La camiseta republicana

Sa ciudadanía ha llegado a un punto de saturación tan extremo

Sa ciudadanía ha llegado a un punto de saturación tan extremo con la cuestión catalana, que aprovecha cualquier otra cosa, cualquier otra noticia, para huir y desintoxicarse un poco. Claro que para huir y desintoxicarse de un asunto tan traumático, tan endiablado y tan doloroso, a lo que procura agarrarse la gente no es a otros asuntos de similar transcendencia y gravedad, que los hay a manta, sino a los irrelevantes, a aquellos que pueden facilitar la evasión. Sin ir más lejos: la camiseta republicana.
Ducha de súbito en los arcanos del cromatismo textil, la ciudadanía ha dado, por esa necesidad de evasión, en inventarse un debate inocuo, el de si la franja vertical de la nueva camiseta de la selección de fútbol contiene los colores de la bandera de la República, esto es, de la bandera de España hasta que un golpe de Estado fascista, la guerra subsiguiente y la derrota del régimen legítimo acabaron con ella.

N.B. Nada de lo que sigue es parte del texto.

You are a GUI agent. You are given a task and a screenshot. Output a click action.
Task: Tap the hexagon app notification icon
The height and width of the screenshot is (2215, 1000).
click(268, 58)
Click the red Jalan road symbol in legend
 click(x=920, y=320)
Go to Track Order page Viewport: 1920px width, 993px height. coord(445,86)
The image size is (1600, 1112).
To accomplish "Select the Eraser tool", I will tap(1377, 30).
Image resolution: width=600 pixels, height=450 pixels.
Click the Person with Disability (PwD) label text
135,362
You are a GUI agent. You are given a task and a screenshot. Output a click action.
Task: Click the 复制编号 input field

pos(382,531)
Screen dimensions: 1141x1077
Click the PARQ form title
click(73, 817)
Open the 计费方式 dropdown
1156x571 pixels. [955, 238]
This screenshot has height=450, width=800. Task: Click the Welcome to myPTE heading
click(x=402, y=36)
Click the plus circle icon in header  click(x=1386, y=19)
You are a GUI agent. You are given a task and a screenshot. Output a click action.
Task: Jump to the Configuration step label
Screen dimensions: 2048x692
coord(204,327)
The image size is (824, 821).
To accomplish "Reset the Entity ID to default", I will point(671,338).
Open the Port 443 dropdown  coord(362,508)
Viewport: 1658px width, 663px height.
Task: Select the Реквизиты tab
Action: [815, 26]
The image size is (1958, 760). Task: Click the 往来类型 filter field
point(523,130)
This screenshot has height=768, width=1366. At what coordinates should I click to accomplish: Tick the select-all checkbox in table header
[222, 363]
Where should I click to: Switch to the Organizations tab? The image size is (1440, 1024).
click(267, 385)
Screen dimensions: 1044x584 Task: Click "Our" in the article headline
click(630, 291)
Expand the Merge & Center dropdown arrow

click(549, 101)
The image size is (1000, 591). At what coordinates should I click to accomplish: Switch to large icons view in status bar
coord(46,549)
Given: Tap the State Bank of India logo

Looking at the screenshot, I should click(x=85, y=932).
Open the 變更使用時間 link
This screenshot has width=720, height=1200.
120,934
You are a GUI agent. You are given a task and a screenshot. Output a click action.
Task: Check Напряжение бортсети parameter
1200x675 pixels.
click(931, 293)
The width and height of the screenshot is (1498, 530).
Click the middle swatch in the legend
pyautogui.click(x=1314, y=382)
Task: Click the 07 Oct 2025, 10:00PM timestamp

Mas como quiera que en nuestro país nada es enteramente inocuo, y que todas esas calamidades que abolieron la bandera tricolor no acabaron del todo con ella, sino que la convirtieron en un emblema casi sebastianista del progreso y de la libertad, la polémica ha adquirido unas proporciones, si se me permite el retruécano, desproporcionadas.
La camiseta de marras es fea de narices, como, por lo demás, lo vienen siendo las de los equipos de fútbol desde que las llenan de diseños majaderos, pero el debate, por llamarlo de algún modo, no se centra en si es fea o bonita, sino en si Piqué y compañía van a lucir en sus pechos la enseña de la II República, o, por el contrario, si el morado de la franja no es morado, sino, sin más, un azul raro entreverado de rojo que lo parece. A algunos, de daltonismo particularmente carca, se lo parece tanto, o sea, que la raya es morada, que han lanzado una campaña para la sustitución de esa camiseta por otra más “nacional”, y de momento han conseguido que se suspenda el acto de presentación de la para ellos inquietante prenda.
Ganas de huir y desintoxicarse un poco de la cuestión catalana, necesidad incluso, hay, pero cuidado al elegir la modalidad de evasión: la carcundia ve tres rayas en una camiseta y le parece estar viendo al mismísimo diablo.